◆ DATA SHOWN:
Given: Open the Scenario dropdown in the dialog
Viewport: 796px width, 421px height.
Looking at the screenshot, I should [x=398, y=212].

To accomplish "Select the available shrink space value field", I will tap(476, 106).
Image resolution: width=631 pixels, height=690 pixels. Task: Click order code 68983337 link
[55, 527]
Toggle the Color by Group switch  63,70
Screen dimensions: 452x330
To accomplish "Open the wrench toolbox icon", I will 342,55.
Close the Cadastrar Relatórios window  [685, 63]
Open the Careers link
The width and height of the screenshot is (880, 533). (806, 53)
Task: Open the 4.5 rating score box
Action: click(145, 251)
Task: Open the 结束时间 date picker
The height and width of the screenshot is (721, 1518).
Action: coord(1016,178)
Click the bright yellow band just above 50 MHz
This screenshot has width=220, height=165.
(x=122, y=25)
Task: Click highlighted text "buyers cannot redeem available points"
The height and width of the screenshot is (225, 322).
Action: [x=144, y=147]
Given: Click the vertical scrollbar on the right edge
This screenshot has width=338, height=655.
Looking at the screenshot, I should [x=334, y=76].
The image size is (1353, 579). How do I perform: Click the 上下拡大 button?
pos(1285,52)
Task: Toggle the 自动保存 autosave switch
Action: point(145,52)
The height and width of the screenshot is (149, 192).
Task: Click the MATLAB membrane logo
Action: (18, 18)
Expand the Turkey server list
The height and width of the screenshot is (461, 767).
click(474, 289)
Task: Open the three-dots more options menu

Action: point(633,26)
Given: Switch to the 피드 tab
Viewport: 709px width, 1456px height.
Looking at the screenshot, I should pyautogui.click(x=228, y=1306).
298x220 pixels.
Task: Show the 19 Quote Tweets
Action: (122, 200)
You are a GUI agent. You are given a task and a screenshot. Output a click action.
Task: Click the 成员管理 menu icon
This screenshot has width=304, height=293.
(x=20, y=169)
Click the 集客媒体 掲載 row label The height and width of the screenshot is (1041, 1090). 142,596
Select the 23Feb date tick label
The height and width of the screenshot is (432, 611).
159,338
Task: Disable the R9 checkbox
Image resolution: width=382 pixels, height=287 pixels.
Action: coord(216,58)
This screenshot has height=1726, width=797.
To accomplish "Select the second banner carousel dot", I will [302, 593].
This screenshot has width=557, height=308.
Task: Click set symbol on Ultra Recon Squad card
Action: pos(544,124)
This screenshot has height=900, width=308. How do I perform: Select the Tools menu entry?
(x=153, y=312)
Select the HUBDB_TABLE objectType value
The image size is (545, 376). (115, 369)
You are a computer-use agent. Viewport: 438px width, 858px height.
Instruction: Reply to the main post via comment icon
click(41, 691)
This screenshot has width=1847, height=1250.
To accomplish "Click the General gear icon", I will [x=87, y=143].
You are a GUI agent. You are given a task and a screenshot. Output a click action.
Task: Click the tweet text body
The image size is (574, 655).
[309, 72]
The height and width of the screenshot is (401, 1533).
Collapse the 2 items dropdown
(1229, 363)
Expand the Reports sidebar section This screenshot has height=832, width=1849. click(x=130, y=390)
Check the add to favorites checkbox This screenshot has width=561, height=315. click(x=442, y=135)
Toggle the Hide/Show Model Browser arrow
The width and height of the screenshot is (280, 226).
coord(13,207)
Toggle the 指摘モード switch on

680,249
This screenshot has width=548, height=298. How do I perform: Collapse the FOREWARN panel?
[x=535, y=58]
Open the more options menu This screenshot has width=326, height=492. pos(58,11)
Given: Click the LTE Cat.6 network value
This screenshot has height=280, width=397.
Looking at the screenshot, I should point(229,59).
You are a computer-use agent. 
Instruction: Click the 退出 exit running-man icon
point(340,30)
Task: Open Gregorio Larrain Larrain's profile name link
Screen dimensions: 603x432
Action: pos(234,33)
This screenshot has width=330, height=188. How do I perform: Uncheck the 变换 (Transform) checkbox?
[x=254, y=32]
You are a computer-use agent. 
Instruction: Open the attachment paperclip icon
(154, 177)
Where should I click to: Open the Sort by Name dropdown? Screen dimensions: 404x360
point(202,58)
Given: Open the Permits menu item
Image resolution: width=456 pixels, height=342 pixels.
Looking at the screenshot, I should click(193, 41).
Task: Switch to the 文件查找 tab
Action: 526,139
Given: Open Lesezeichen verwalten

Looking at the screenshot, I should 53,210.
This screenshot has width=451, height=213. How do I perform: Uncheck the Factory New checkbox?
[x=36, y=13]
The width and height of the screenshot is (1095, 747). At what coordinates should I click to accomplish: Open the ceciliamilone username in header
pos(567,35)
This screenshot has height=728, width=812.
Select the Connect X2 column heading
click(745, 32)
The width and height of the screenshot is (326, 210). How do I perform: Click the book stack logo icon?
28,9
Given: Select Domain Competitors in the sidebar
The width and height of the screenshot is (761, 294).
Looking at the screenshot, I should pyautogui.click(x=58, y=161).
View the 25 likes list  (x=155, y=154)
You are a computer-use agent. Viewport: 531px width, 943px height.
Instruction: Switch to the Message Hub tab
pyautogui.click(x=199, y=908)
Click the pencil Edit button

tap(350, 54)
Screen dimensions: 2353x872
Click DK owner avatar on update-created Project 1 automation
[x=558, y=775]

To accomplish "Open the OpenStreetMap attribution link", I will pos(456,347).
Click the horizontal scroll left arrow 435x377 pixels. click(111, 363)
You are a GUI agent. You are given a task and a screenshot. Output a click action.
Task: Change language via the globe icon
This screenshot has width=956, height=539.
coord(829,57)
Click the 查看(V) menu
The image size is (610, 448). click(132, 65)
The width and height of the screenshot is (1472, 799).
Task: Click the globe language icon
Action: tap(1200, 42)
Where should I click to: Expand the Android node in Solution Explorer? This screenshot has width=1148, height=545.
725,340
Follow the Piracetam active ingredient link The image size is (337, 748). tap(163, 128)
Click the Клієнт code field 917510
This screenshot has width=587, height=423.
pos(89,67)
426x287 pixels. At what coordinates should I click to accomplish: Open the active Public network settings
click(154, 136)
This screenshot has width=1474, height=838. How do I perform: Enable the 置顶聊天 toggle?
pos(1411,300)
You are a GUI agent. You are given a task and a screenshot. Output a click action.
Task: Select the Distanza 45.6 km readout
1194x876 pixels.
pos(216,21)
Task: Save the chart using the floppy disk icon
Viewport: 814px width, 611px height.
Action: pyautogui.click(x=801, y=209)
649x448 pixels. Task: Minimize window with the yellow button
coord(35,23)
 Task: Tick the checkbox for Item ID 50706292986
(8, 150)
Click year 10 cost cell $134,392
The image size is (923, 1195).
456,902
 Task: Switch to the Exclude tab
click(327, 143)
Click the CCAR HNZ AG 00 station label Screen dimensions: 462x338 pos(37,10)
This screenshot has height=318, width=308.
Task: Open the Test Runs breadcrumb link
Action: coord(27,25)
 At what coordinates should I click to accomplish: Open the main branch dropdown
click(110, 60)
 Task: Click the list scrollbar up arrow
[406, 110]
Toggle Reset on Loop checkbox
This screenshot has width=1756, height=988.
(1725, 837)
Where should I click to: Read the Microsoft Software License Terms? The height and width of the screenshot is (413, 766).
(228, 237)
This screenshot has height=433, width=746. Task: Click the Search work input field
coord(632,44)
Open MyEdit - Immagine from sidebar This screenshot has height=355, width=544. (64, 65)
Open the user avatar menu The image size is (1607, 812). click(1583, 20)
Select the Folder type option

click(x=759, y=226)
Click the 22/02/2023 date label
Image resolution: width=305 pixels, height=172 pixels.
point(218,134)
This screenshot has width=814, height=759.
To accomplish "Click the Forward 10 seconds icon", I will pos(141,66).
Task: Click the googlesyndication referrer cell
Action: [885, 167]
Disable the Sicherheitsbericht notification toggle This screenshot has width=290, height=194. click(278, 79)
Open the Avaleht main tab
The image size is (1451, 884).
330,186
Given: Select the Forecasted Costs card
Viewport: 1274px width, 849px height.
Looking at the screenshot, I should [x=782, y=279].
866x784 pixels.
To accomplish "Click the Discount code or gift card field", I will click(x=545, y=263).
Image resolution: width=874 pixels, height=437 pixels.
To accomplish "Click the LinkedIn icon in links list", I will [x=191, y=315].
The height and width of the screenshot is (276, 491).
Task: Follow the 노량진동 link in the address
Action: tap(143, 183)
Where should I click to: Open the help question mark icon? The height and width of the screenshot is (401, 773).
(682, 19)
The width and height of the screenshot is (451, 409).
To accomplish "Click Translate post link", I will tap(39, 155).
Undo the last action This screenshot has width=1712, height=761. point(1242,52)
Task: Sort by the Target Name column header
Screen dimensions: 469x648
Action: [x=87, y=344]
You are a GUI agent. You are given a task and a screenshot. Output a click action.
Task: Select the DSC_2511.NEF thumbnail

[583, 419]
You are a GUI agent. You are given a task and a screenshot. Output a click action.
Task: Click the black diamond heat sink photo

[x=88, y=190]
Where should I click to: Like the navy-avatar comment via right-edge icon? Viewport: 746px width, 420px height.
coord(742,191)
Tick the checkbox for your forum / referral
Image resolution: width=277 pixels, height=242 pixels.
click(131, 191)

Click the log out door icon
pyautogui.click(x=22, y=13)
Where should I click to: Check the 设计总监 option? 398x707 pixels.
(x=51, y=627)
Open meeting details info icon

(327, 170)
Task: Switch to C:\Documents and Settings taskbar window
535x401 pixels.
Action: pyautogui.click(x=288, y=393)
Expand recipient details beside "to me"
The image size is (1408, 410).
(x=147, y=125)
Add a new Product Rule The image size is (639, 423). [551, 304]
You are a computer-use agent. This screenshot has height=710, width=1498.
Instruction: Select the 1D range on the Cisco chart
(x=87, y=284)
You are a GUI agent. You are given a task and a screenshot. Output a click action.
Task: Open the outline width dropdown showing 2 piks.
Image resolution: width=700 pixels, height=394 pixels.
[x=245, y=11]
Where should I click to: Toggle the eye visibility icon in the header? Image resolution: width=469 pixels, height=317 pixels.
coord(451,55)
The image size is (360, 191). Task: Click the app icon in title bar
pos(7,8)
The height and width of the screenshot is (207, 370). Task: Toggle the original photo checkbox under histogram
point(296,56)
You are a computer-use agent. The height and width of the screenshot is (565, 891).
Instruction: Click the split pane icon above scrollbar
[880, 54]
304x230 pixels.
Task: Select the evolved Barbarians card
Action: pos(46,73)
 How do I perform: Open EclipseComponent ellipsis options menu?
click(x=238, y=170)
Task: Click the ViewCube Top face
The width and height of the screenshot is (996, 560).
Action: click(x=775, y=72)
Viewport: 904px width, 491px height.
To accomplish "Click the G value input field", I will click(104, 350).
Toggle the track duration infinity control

◆ TASK GOAL:
Tally the lines of the records holding the word "text", then give only the resulting number.

◆ ANSWER TO THE EXERCISE:
2